* Set exercise *
Output as a numbered list, omitting blank lines, the lines from the one containing "492x456 pixels." through the final line of the records, with both ends included.

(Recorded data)
————————
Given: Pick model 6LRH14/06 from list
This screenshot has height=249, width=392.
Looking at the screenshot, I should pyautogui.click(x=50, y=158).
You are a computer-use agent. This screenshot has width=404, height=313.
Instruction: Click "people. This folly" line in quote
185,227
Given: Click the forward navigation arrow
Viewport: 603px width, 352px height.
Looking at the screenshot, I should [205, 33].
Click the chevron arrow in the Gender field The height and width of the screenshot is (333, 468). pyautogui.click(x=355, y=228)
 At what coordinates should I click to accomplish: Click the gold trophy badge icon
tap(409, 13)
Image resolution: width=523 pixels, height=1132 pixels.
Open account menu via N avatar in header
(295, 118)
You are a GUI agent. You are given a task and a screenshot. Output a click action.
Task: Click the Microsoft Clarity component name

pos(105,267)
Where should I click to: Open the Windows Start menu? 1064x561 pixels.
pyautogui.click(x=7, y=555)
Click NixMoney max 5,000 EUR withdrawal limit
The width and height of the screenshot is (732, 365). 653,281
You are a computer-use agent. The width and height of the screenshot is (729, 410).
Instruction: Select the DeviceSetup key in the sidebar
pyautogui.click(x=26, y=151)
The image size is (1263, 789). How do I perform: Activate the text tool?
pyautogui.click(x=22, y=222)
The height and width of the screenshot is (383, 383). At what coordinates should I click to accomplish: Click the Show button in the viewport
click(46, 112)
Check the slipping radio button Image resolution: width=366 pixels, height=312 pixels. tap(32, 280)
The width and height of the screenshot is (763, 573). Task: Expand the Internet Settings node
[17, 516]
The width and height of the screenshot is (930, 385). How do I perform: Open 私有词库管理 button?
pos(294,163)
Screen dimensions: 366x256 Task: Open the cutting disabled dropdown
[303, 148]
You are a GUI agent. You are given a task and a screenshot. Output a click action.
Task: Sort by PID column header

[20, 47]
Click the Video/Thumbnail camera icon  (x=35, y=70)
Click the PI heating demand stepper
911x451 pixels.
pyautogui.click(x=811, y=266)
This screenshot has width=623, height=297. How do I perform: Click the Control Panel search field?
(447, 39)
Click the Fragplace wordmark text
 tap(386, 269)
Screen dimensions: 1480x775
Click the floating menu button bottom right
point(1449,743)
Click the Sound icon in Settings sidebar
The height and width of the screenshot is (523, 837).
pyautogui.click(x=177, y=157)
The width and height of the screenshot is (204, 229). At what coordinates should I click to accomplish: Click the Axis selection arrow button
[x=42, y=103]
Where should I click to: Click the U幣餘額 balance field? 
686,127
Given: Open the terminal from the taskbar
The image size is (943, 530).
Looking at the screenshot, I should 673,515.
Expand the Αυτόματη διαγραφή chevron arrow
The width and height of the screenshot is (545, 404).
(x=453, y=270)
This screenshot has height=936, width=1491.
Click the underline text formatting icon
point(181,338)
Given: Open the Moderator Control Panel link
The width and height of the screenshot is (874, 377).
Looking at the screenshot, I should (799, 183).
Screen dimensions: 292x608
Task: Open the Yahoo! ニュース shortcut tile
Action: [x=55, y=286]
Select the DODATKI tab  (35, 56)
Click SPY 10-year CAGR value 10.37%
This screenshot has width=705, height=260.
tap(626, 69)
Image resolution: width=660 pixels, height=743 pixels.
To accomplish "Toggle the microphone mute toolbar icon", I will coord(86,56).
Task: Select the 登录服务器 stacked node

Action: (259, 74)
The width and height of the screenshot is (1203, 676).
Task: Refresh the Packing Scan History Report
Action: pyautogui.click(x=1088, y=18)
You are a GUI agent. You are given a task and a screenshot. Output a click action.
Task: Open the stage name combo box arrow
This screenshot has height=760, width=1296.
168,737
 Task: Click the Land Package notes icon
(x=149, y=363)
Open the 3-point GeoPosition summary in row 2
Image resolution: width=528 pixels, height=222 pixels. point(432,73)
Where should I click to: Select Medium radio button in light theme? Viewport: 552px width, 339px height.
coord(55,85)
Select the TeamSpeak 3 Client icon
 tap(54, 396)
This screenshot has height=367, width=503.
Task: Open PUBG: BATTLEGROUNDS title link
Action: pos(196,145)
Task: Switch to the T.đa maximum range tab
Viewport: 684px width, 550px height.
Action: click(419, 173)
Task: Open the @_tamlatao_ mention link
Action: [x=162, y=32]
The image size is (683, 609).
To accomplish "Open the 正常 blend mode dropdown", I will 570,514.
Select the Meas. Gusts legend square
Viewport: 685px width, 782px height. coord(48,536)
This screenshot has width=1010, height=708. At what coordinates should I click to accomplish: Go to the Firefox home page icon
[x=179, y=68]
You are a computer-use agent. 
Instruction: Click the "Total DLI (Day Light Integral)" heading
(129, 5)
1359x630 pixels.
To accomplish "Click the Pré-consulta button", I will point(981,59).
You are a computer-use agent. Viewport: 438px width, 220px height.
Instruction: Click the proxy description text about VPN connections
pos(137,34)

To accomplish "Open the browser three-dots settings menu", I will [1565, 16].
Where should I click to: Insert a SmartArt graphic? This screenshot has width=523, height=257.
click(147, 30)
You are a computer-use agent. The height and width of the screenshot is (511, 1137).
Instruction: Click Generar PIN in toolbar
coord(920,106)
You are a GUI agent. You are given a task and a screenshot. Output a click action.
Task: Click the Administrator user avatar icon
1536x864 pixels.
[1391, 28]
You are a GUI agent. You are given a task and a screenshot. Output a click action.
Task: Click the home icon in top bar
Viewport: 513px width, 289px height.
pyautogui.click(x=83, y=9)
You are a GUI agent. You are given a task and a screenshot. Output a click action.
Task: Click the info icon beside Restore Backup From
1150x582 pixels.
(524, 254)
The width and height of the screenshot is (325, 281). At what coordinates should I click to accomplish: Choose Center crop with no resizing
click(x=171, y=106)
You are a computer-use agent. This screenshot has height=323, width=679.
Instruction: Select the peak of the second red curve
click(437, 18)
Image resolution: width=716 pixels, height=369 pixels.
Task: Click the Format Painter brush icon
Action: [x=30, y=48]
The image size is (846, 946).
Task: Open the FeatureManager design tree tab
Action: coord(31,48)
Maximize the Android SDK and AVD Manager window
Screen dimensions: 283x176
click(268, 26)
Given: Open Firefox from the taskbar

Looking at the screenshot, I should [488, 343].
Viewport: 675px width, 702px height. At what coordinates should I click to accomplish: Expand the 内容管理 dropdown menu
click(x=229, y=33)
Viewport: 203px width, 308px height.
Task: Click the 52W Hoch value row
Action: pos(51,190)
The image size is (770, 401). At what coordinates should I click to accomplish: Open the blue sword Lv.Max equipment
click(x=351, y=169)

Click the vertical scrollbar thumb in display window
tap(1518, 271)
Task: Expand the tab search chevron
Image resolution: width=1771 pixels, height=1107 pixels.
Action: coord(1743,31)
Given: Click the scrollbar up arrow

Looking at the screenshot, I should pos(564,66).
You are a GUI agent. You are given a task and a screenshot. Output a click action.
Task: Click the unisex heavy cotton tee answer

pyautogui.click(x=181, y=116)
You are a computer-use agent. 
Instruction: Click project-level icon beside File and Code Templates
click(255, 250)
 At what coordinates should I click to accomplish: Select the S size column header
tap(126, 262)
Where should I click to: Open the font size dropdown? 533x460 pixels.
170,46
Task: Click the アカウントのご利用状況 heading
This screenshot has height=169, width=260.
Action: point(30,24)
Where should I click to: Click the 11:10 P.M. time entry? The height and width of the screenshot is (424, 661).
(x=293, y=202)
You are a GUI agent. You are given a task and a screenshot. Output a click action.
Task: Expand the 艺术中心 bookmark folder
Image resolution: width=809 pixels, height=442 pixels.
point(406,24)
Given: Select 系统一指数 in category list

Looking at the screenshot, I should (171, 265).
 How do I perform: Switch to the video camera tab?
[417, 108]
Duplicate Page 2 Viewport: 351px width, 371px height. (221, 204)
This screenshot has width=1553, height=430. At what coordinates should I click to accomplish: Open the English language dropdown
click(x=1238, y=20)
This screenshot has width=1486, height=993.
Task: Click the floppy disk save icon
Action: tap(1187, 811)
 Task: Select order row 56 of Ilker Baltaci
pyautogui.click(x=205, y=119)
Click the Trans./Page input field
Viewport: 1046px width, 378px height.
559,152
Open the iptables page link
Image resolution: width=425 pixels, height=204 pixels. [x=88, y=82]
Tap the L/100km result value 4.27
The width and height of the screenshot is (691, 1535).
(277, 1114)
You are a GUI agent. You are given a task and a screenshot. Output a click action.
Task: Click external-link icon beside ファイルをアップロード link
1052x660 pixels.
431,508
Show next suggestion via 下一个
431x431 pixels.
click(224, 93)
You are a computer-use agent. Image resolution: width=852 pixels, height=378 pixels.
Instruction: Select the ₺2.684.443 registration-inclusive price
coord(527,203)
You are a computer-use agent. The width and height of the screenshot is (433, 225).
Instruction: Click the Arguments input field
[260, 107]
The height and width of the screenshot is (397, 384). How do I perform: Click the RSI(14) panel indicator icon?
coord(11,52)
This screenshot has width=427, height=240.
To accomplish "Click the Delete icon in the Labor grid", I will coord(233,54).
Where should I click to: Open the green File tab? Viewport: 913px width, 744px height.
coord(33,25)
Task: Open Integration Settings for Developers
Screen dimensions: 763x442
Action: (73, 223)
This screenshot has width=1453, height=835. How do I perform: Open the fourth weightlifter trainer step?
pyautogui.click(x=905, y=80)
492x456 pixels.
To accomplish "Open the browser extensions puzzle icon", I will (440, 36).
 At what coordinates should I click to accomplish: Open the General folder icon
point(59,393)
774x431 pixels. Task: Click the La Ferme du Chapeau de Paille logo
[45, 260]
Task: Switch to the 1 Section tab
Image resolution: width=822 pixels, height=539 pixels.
————————
* In response *
1. 492x456 pixels.
2. To accomplish "Open the browser extensions puzzle icon", I will (440, 36).
3.  At what coordinates should I click to accomplish: Open the General folder icon
4. point(59,393)
5. 774x431 pixels. Task: Click the La Ferme du Chapeau de Paille logo
6. [45, 260]
7. Task: Switch to the 1 Section tab
8. Image resolution: width=822 pixels, height=539 pixels.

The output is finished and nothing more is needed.